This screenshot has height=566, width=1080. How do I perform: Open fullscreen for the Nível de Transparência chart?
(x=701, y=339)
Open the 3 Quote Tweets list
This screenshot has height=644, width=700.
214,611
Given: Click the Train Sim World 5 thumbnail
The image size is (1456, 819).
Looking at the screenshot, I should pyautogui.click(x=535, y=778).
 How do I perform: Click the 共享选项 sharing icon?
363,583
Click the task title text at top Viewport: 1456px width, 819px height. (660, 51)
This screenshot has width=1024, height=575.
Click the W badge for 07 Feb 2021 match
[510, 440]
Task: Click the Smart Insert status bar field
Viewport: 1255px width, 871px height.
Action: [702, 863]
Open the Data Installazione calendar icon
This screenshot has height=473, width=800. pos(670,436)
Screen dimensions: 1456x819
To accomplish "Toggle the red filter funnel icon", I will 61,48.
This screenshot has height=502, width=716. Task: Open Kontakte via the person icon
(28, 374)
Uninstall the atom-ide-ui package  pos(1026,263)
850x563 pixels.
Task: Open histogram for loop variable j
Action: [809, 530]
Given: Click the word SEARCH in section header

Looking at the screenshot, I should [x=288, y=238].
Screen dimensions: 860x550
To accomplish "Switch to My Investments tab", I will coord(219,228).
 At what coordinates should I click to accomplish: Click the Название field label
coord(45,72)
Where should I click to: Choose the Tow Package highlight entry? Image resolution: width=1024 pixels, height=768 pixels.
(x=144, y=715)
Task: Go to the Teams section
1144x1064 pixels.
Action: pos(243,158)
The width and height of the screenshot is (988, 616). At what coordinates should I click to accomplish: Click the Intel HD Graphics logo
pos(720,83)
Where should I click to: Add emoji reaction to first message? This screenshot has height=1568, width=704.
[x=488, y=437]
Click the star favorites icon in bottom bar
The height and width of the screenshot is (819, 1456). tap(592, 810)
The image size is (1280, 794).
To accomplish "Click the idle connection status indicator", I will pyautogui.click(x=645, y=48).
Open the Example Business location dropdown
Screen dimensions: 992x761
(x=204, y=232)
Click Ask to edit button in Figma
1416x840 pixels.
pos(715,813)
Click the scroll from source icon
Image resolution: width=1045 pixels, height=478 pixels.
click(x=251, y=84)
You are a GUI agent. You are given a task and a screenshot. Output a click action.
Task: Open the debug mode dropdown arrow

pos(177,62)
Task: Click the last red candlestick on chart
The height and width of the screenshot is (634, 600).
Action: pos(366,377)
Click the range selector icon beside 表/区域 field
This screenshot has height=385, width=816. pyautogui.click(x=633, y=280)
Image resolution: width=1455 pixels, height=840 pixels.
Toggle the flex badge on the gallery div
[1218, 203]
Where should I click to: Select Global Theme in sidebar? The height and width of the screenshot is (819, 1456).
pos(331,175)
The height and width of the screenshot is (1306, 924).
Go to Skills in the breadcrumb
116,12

• **OBJECTIVE**:
Render the lines above as a Markdown table with two columns, Row and Line, numbering each row in sequence. Leave out the blank lines.

• **FINISHED ANSWER**:
| Row | Line |
|---|---|
| 1 | This screenshot has height=566, width=1080. How do I perform: Open fullscreen for the Nível de Transparência chart? |
| 2 | (x=701, y=339) |
| 3 | Open the 3 Quote Tweets list |
| 4 | This screenshot has height=644, width=700. |
| 5 | 214,611 |
| 6 | Given: Click the Train Sim World 5 thumbnail |
| 7 | The image size is (1456, 819). |
| 8 | Looking at the screenshot, I should pyautogui.click(x=535, y=778). |
| 9 |  How do I perform: Click the 共享选项 sharing icon? |
| 10 | 363,583 |
| 11 | Click the task title text at top Viewport: 1456px width, 819px height. (660, 51) |
| 12 | This screenshot has width=1024, height=575. |
| 13 | Click the W badge for 07 Feb 2021 match |
| 14 | [510, 440] |
| 15 | Task: Click the Smart Insert status bar field |
| 16 | Viewport: 1255px width, 871px height. |
| 17 | Action: [702, 863] |
| 18 | Open the Data Installazione calendar icon |
| 19 | This screenshot has height=473, width=800. pos(670,436) |
| 20 | Screen dimensions: 1456x819 |
| 21 | To accomplish "Toggle the red filter funnel icon", I will 61,48. |
| 22 | This screenshot has height=502, width=716. Task: Open Kontakte via the person icon |
| 23 | (28, 374) |
| 24 | Uninstall the atom-ide-ui package  pos(1026,263) |
| 25 | 850x563 pixels. |
| 26 | Task: Open histogram for loop variable j |
| 27 | Action: [809, 530] |
| 28 | Given: Click the word SEARCH in section header |
| 29 | Looking at the screenshot, I should [x=288, y=238]. |
| 30 | Screen dimensions: 860x550 |
| 31 | To accomplish "Switch to My Investments tab", I will coord(219,228). |
| 32 |  At what coordinates should I click to accomplish: Click the Название field label |
| 33 | coord(45,72) |
| 34 | Where should I click to: Choose the Tow Package highlight entry? Image resolution: width=1024 pixels, height=768 pixels. |
| 35 | (x=144, y=715) |
| 36 | Task: Go to the Teams section |
| 37 | 1144x1064 pixels. |
| 38 | Action: pos(243,158) |
| 39 | The width and height of the screenshot is (988, 616). At what coordinates should I click to accomplish: Click the Intel HD Graphics logo |
| 40 | pos(720,83) |
| 41 | Where should I click to: Add emoji reaction to first message? This screenshot has height=1568, width=704. |
| 42 | [x=488, y=437] |
| 43 | Click the star favorites icon in bottom bar |
| 44 | The height and width of the screenshot is (819, 1456). tap(592, 810) |
| 45 | The image size is (1280, 794). |
| 46 | To accomplish "Click the idle connection status indicator", I will pyautogui.click(x=645, y=48). |
| 47 | Open the Example Business location dropdown |
| 48 | Screen dimensions: 992x761 |
| 49 | (x=204, y=232) |
| 50 | Click Ask to edit button in Figma |
| 51 | 1416x840 pixels. |
| 52 | pos(715,813) |
| 53 | Click the scroll from source icon |
| 54 | Image resolution: width=1045 pixels, height=478 pixels. |
| 55 | click(x=251, y=84) |
| 56 | You are a GUI agent. You are given a task and a screenshot. Output a click action. |
| 57 | Task: Open the debug mode dropdown arrow |
| 58 | pos(177,62) |
| 59 | Task: Click the last red candlestick on chart |
| 60 | The height and width of the screenshot is (634, 600). |
| 61 | Action: pos(366,377) |
| 62 | Click the range selector icon beside 表/区域 field |
| 63 | This screenshot has height=385, width=816. pyautogui.click(x=633, y=280) |
| 64 | Image resolution: width=1455 pixels, height=840 pixels. |
| 65 | Toggle the flex badge on the gallery div |
| 66 | [1218, 203] |
| 67 | Where should I click to: Select Global Theme in sidebar? The height and width of the screenshot is (819, 1456). |
| 68 | pos(331,175) |
| 69 | The height and width of the screenshot is (1306, 924). |
| 70 | Go to Skills in the breadcrumb |
| 71 | 116,12 |